• [ENTRIES SUPPLIED]:
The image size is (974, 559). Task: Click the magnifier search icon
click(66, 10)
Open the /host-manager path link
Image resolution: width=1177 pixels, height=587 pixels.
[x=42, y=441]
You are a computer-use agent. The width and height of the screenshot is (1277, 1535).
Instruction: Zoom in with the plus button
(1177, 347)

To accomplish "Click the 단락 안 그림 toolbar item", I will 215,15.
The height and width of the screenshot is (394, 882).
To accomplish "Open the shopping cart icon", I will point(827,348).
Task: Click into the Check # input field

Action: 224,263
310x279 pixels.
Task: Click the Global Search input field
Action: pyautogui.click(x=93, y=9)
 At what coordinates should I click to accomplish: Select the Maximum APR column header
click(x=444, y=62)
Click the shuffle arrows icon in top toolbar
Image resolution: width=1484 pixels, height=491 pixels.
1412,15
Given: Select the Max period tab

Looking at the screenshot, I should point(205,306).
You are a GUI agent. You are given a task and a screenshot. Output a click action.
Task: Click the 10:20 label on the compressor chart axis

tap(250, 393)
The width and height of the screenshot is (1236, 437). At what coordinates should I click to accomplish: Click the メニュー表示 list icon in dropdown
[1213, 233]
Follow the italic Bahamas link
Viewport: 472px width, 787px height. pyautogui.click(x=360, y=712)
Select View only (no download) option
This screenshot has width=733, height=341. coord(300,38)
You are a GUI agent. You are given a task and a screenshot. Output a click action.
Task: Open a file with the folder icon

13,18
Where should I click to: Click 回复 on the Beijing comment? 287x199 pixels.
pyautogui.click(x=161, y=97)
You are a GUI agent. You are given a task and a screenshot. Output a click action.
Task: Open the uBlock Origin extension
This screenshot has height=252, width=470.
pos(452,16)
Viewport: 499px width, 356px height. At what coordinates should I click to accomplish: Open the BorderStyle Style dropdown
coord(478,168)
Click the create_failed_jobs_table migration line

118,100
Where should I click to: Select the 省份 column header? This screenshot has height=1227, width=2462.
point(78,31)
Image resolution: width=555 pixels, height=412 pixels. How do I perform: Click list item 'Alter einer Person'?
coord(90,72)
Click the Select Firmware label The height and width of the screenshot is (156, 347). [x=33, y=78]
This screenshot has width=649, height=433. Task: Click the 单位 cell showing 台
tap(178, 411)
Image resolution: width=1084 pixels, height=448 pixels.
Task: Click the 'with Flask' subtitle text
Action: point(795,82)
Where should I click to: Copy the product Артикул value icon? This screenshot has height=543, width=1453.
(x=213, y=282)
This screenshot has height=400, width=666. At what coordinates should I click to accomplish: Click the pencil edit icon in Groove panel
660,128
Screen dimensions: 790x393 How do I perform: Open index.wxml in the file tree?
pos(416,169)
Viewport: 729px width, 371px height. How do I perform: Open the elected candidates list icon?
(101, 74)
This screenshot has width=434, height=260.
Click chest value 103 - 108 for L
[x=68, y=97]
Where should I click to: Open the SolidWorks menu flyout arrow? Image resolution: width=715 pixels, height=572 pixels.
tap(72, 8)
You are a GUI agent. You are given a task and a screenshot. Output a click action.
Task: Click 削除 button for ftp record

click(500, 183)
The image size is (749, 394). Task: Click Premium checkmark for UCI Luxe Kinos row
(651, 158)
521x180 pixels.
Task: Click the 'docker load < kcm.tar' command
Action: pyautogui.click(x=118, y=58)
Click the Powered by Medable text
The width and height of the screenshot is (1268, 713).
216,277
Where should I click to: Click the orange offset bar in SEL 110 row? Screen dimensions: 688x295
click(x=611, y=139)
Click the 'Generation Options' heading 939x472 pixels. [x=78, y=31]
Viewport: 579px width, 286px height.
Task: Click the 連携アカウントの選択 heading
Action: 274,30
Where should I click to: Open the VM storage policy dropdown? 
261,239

• [TASK PROMPT]: Repeat the listing. Keep every character the same.

• [REPLY TO THE EXERCISE]:
The image size is (974, 559). Task: Click the magnifier search icon
click(66, 10)
Open the /host-manager path link
Image resolution: width=1177 pixels, height=587 pixels.
[x=42, y=441]
You are a computer-use agent. The width and height of the screenshot is (1277, 1535).
Instruction: Zoom in with the plus button
(1177, 347)

To accomplish "Click the 단락 안 그림 toolbar item", I will 215,15.
The height and width of the screenshot is (394, 882).
To accomplish "Open the shopping cart icon", I will point(827,348).
Task: Click into the Check # input field

Action: 224,263
310x279 pixels.
Task: Click the Global Search input field
Action: pyautogui.click(x=93, y=9)
 At what coordinates should I click to accomplish: Select the Maximum APR column header
click(x=444, y=62)
Click the shuffle arrows icon in top toolbar
Image resolution: width=1484 pixels, height=491 pixels.
1412,15
Given: Select the Max period tab

Looking at the screenshot, I should point(205,306).
You are a GUI agent. You are given a task and a screenshot. Output a click action.
Task: Click the 10:20 label on the compressor chart axis

tap(250, 393)
The width and height of the screenshot is (1236, 437). At what coordinates should I click to accomplish: Click the メニュー表示 list icon in dropdown
[1213, 233]
Follow the italic Bahamas link
Viewport: 472px width, 787px height. pyautogui.click(x=360, y=712)
Select View only (no download) option
This screenshot has width=733, height=341. coord(300,38)
You are a GUI agent. You are given a task and a screenshot. Output a click action.
Task: Open a file with the folder icon

13,18
Where should I click to: Click 回复 on the Beijing comment? 287x199 pixels.
pyautogui.click(x=161, y=97)
You are a GUI agent. You are given a task and a screenshot. Output a click action.
Task: Open the uBlock Origin extension
This screenshot has height=252, width=470.
pos(452,16)
Viewport: 499px width, 356px height. At what coordinates should I click to accomplish: Open the BorderStyle Style dropdown
coord(478,168)
Click the create_failed_jobs_table migration line

118,100
Where should I click to: Select the 省份 column header? This screenshot has height=1227, width=2462.
point(78,31)
Image resolution: width=555 pixels, height=412 pixels. How do I perform: Click list item 'Alter einer Person'?
coord(90,72)
Click the Select Firmware label The height and width of the screenshot is (156, 347). [x=33, y=78]
This screenshot has width=649, height=433. Task: Click the 单位 cell showing 台
tap(178, 411)
Image resolution: width=1084 pixels, height=448 pixels.
Task: Click the 'with Flask' subtitle text
Action: point(795,82)
Where should I click to: Copy the product Артикул value icon? This screenshot has height=543, width=1453.
(x=213, y=282)
This screenshot has height=400, width=666. At what coordinates should I click to accomplish: Click the pencil edit icon in Groove panel
660,128
Screen dimensions: 790x393 How do I perform: Open index.wxml in the file tree?
pos(416,169)
Viewport: 729px width, 371px height. How do I perform: Open the elected candidates list icon?
(101, 74)
This screenshot has width=434, height=260.
Click chest value 103 - 108 for L
[x=68, y=97]
Where should I click to: Open the SolidWorks menu flyout arrow? Image resolution: width=715 pixels, height=572 pixels.
tap(72, 8)
You are a GUI agent. You are given a task and a screenshot. Output a click action.
Task: Click 削除 button for ftp record

click(500, 183)
The image size is (749, 394). Task: Click Premium checkmark for UCI Luxe Kinos row
(651, 158)
521x180 pixels.
Task: Click the 'docker load < kcm.tar' command
Action: pyautogui.click(x=118, y=58)
Click the Powered by Medable text
The width and height of the screenshot is (1268, 713).
216,277
Where should I click to: Click the orange offset bar in SEL 110 row? Screen dimensions: 688x295
click(x=611, y=139)
Click the 'Generation Options' heading 939x472 pixels. [x=78, y=31]
Viewport: 579px width, 286px height.
Task: Click the 連携アカウントの選択 heading
Action: 274,30
Where should I click to: Open the VM storage policy dropdown? 
261,239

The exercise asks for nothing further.